ODENTON, Md.--(BUSINESS WIRE)--On the heels of Amazon's announcement last week of a new Kindle, M-Edge Accessories, the leading provider of e-reader accessories, is launching their most expansive suite of e-reader accessories ever, completely customized for the new device. More than 20 jackets, cases, stands, and lights will be made available on the M-Edge website and with retail partners over the next several weeks.

"With more than 6.6 million e-readers sold in the U.S. this year alone, readers are demanding purpose-built e-reader accessories that offer more than just device protection, but also provide opportunities for personalization and include enhancements that make electronic reading truly an unmatched experience."
.M-Edge's existing suite of bestselling Kindle accessories will be upgraded to fit the new model, with most styles retrofitted to include additional features like integrated stands and broader color selection. M-Edge will also be adding several new jacket styles to their already extensive collection of products, including the Method Portfolio, recently launched for the iPad and consistently sold out; the Safari Jacket, made of leopard-printed calf hair; and the Cambridge Jacket, a modern and sophisticated wool and leather e-reader jacket.

"At M-Edge, we aim to provide readers a superior e-reading experience through the power of innovative design and unmatched selection. Our suite of accessories, designed specifically for latest generation Kindle users, is as impressive in style and feel as they are in fit and function," commented M-Edge CEO Patrick Mish.

"With more than 6.6 million e-readers sold in the U.S. this year alone, readers are demanding purpose-built e-reader accessories that offer more than just device protection, but also provide opportunities for personalization and include enhancements that make electronic reading truly an unmatched experience."

All M-Edge Kindle accessories will be available for purchase at www.medgestore.com and Amazon.com. Customers can sign up to receive updated launch information by clicking here and entering their e-mail address, as well as by following M-Edge on Facebook.

About M-Edge Accessories, LLC

M-Edge Accessories was founded in 2006 to make electronic reading an engaging, enjoyable, and sought-after experience. Since its inception, M-Edge's focus has been developing innovative, adaptable, and personalized products to enhance the e-reading experience. M-Edge product offerings have grown to include several lines of accessories designed for the most popular e-reader devices on the market, including Kindle, iPad, nook™, and Sony Readers.

M-Edge broke new ground in the e-reader accessory industry by introducing the e-Luminator, the first booklight designed specifically to integrate into e-reader jackets, and the Guardian, the world's first waterproof, floating e-reader case, allowing users to read where they never could before.

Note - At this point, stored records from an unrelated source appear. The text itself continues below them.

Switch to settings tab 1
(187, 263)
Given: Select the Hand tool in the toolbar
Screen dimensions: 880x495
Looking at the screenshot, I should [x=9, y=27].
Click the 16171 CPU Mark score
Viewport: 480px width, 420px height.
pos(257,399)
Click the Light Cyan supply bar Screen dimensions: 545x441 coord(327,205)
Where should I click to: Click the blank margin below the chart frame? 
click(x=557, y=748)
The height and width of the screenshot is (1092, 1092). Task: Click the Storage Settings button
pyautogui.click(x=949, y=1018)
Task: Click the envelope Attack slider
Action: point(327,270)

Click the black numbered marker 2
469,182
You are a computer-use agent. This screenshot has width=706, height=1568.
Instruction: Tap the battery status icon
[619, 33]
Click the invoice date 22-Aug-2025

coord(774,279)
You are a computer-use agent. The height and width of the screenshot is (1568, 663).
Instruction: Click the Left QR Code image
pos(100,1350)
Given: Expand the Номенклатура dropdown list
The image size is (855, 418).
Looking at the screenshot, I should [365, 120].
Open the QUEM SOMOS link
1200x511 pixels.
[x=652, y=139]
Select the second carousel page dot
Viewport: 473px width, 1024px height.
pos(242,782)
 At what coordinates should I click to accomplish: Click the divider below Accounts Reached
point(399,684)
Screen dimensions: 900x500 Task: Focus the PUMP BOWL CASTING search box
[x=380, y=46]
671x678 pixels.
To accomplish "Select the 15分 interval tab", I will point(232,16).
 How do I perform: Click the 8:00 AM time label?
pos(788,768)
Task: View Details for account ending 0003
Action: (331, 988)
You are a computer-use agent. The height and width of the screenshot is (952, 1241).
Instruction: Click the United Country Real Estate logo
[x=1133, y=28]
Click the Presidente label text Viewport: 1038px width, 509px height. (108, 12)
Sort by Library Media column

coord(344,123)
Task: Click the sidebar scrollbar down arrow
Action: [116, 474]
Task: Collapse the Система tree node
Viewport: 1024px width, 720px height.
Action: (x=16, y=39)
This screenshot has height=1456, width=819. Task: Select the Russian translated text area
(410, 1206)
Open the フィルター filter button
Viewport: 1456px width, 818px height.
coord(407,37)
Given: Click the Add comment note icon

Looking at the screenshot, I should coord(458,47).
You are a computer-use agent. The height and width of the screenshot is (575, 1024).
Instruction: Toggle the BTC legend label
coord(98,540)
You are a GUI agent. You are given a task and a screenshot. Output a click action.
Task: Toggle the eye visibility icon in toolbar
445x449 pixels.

All M-Edge products are trademarks of M-Edge Accessories, LLC. All other brands and products referenced herein are acknowledged to be trademarks or registered trademarks of their respective holders. 
http://www.businesswire.com/portal/site/home/permalink/?ndmViewId=news_view&newsId=20100803005836&newsLang=en


----------



## LibbyD (Apr 28, 2009)

Good for M-Edge.  I like to see companies adopt bold strategies.

I'm also glad to know the Method Portfolio will be available to us.  I've been lusting after that one.  (But the calf hair ..... umm .... not so much.)


----------



## JaneD (May 11, 2010)

Good to know they're working on some cool designs - and more color choices make me happy too! I'm not pulling the trigger on any K3 covers until I see what M-Edge offers. I've been so happy with their Latitude for my DX; the quality is really top-notch.


----------



## nelle (Mar 20, 2009)

I've never bought an M-edge product, but I noticed on their web site they have the Icon sleeve on sale, and it's described as a product that could be used for the latest Kindle (and Nook).  I was wondering if anyone here owns it and what do you think? The green croco looks nice.


----------